§ **Extract to read**
* Start *

I’ve been part of the games industry for years. Commentating on esports, competing in tournaments, covering games, working at game booths, attending conferences, and yes writing lots of articles, as well as playing my fair share of games.
When I heard ACMI was putting together an exhibition on the history of gaming, I just had to find out more. My background in technology also pips my fascination with game development, and understanding how code and hardware work. Let me tell you, ACMI’s Game Worlds exhibition did not disappoint.
Walking into the ACMI’s Game Worlds exhibition—alongside my player two of course—felt like stepping back in time. There was a spark of curiosity, a rush of nostalgia, and the anticipation of discovering and learning more about the history of this incredible industry.
The exhibition is more than a showcase of video games. It’s designed as an interactive time capsule of how games have evolved. From their humble, pixelated-text-based, beginnings to vast, connected universes that shape how we play, learn, and connect today.
From text to pixels: The early days of imagination
The exhibition—and your journey—begins in the 1970s, when games were less about graphics and more about imagination. Titles like Colossal Cave Adventure, Zork, and Maze War remind us that gaming started as an exercise in storytelling and exploration.

Armed with little more than a blinking cursor, players ventured into mysterious caverns or navigated virtual mazes across primitive networks. These worlds became the foundations of what would later become multiplayer gaming. The exhibition even features a huge touch screen Dungeons & Dragons (D&D) mini-game, showing you how old games and new technology can combine to create something amazing.

* End *

§ **Supplied entries**
* Start *

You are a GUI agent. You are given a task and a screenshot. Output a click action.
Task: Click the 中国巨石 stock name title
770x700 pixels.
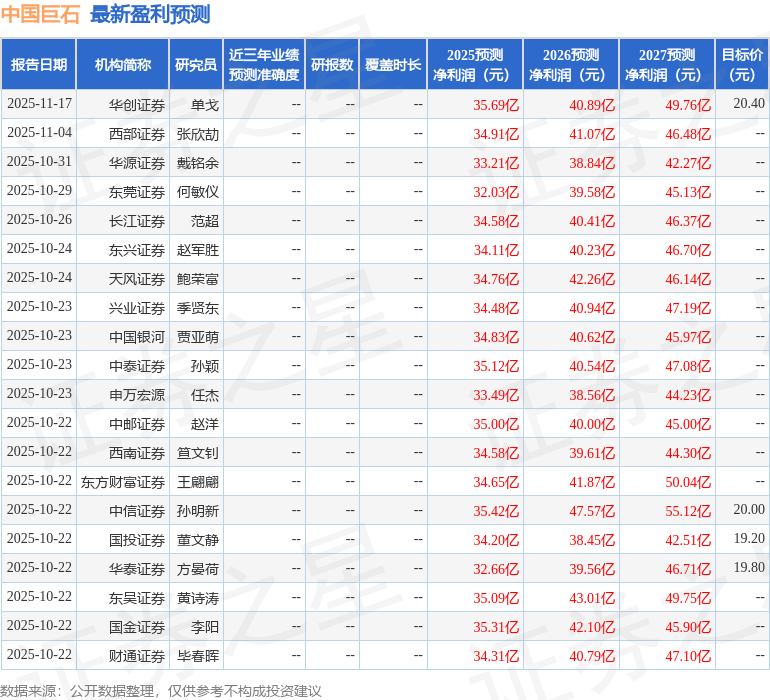(x=40, y=14)
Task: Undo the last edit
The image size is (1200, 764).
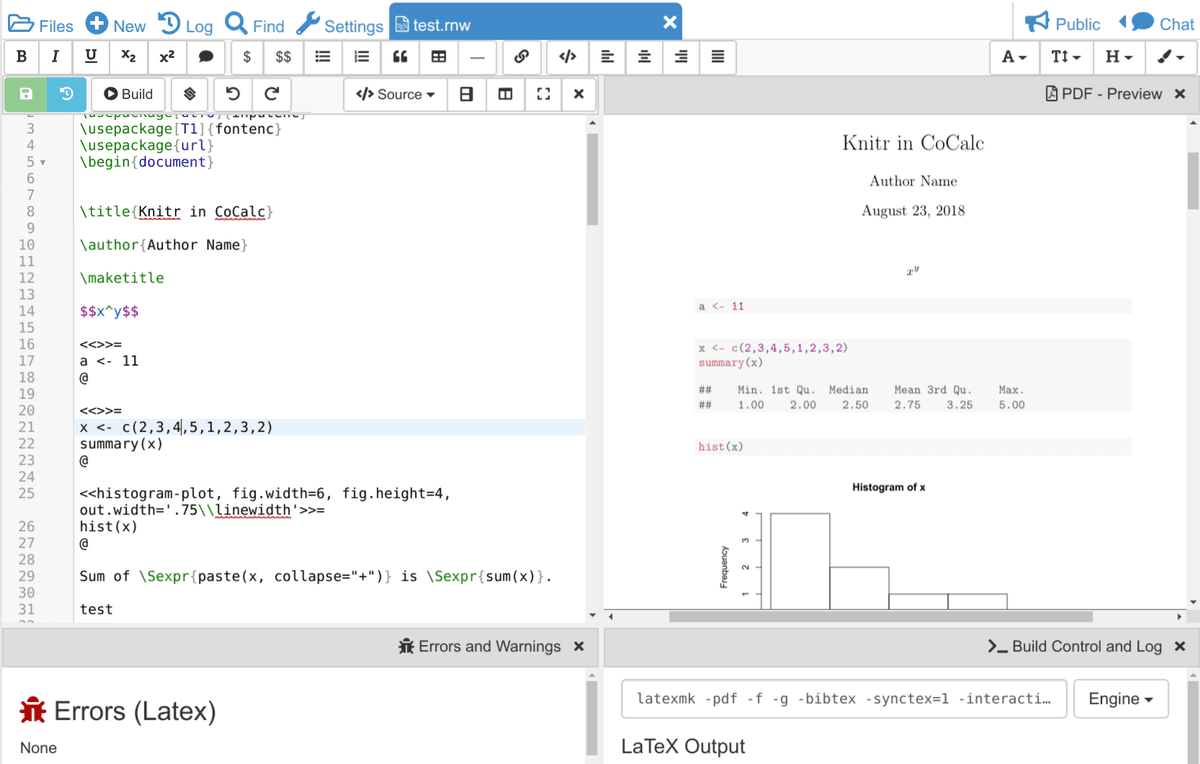Action: click(233, 94)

* End *

§ **Objectives**
• 1. From the Game Worlds article, write out the passage that begins at the words "I’ve been part" and stops after "did not disappoint.", switching "articles" to "reviews".
• 2. Answer these questions using the Game Worlds article:
(a) In which decade does the exhibition begin?
(b) Which three game titles does the article name from that early period?
(c) What kind of mini-game runs on the exhibition's huge touch screen?
• 3. Please condense the paragraph of the Game Worlds article that opens with "Armed with little more than a blinking cursor", keeping its main facts.

§ **Solution set**
• 1.
I’ve been part of the games industry for years. Commentating on esports, competing in tournaments, covering games, working at game booths, attending conferences, and yes writing lots of reviews, as well as playing my fair share of games.
When I heard ACMI was putting together an exhibition on the history of gaming, I just had to find out more. My background in technology also pips my fascination with game development, and understanding how code and hardware work. Let me tell you, ACMI’s Game Worlds exhibition did not disappoint.

• 2.
(a) The 1970s.
(b) Colossal Cave Adventure, Zork, and Maze War.
(c) A Dungeons & Dragons (D&D) mini-game.

• 3. With only a blinking cursor, players explored mysterious caverns or navigated virtual mazes over primitive networks, and these worlds laid the foundations of later multiplayer gaming. The exhibition also has a huge touch screen Dungeons & Dragons (D&D) mini-game showing how old games and new technology can combine to create something amazing.